Short task: Quote word for word the part of the entries that runs from their start through the line containing "Thüringen (116, 372)", including that line. Leave out the pictures.

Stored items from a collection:

■ ■ ■ ■

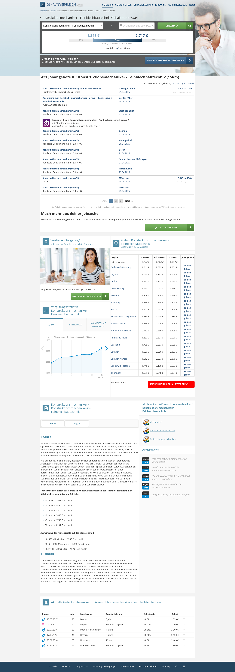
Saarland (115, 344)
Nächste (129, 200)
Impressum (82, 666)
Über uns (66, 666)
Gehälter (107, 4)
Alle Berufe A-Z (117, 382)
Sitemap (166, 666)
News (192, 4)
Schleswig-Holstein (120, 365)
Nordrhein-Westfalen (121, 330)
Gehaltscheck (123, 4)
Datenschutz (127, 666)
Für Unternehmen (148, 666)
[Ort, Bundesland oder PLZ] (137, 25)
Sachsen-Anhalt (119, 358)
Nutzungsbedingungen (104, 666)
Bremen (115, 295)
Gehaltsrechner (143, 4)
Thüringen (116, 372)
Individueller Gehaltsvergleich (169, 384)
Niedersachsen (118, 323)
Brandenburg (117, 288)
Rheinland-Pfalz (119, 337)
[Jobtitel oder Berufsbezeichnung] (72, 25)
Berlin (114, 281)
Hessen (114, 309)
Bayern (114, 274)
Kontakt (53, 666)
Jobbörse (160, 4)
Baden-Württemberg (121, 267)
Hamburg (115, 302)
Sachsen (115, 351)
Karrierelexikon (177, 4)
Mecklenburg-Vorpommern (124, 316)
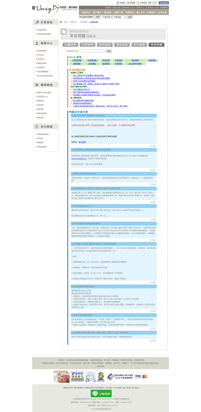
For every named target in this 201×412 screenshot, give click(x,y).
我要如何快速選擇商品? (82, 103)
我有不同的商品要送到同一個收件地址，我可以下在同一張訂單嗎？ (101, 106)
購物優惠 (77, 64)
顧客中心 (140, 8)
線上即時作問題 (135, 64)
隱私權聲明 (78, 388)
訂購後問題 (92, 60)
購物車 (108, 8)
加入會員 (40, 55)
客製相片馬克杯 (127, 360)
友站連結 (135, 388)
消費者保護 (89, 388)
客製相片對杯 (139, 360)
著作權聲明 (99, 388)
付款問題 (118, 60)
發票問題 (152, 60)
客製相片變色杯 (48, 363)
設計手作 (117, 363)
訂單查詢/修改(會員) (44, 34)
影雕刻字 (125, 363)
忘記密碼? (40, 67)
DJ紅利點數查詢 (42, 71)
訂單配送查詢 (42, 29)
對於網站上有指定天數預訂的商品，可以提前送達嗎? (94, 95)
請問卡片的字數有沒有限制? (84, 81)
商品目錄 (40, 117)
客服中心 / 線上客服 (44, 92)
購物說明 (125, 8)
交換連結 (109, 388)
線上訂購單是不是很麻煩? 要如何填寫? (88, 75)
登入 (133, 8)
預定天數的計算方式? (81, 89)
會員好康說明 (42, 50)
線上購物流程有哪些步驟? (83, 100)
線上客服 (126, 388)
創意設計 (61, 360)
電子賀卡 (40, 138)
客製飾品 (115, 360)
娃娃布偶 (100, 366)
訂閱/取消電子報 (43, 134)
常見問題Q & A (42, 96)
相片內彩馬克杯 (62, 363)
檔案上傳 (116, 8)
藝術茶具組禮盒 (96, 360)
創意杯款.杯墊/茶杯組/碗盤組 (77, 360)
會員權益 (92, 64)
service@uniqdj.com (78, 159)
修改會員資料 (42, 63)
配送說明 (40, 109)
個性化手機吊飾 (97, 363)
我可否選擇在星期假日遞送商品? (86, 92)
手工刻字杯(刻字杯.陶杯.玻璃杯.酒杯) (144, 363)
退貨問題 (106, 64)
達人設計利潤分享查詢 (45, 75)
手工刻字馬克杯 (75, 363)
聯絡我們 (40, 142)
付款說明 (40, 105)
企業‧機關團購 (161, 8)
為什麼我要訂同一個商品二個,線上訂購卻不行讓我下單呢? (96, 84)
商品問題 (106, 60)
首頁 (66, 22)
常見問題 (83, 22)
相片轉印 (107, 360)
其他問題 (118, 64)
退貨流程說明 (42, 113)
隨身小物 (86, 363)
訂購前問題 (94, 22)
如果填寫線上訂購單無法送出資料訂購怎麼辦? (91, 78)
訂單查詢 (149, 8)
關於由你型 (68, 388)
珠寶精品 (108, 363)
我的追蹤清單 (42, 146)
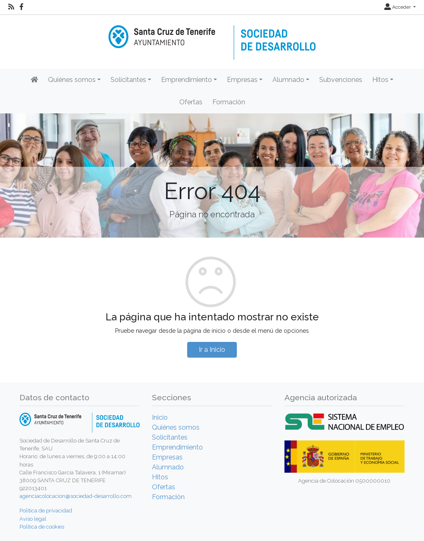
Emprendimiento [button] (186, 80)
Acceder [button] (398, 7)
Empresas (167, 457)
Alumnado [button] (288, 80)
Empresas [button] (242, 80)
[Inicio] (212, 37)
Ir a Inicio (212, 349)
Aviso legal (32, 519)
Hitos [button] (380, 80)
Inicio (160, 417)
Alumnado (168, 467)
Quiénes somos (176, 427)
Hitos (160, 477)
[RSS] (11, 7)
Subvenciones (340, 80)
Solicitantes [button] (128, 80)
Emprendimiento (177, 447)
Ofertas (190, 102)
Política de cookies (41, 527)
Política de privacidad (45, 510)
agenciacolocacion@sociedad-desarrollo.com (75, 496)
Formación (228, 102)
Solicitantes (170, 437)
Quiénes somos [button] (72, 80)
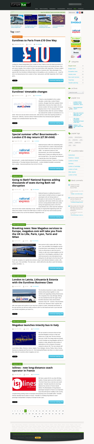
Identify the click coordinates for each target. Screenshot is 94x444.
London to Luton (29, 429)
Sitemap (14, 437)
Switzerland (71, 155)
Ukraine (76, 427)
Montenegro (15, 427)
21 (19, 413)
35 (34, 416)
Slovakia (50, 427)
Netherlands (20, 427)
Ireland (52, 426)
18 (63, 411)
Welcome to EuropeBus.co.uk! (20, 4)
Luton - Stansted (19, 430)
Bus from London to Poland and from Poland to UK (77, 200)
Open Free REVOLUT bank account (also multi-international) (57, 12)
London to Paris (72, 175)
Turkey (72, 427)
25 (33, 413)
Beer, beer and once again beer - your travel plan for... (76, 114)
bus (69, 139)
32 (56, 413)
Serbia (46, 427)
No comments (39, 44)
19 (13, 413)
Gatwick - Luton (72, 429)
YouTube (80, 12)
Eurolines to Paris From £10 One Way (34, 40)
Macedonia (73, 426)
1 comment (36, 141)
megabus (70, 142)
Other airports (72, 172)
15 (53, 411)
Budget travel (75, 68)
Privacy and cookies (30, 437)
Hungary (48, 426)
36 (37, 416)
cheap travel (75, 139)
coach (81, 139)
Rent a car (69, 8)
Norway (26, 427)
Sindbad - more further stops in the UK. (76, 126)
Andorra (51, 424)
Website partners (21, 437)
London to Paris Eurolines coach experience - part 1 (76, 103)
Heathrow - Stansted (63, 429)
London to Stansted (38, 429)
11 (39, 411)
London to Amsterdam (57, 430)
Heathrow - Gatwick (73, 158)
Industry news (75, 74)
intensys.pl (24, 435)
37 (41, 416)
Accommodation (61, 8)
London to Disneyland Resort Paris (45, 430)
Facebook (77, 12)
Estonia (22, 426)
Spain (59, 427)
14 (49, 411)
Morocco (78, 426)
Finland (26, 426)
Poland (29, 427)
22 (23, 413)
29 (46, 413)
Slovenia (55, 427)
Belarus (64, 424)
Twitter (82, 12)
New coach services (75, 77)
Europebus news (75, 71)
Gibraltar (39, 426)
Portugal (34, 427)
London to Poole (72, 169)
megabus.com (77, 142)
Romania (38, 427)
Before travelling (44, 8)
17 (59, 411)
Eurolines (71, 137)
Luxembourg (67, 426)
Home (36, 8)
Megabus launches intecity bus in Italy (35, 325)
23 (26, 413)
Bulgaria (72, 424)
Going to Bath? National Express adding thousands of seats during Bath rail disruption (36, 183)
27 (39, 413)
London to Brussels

■ ■ ■ ■

Exercise result:
Saarland (115, 344)
Nächste (129, 200)
Impressum (82, 666)
Über uns (66, 666)
Gehälter (107, 4)
Alle Berufe A-Z (117, 382)
Sitemap (166, 666)
News (192, 4)
Schleswig-Holstein (120, 365)
Nordrhein-Westfalen (121, 330)
Gehaltscheck (123, 4)
Datenschutz (127, 666)
Für Unternehmen (148, 666)
[Ort, Bundesland oder PLZ] (137, 25)
Sachsen-Anhalt (119, 358)
Nutzungsbedingungen (104, 666)
Bremen (115, 295)
Gehaltsrechner (143, 4)
Thüringen (116, 372)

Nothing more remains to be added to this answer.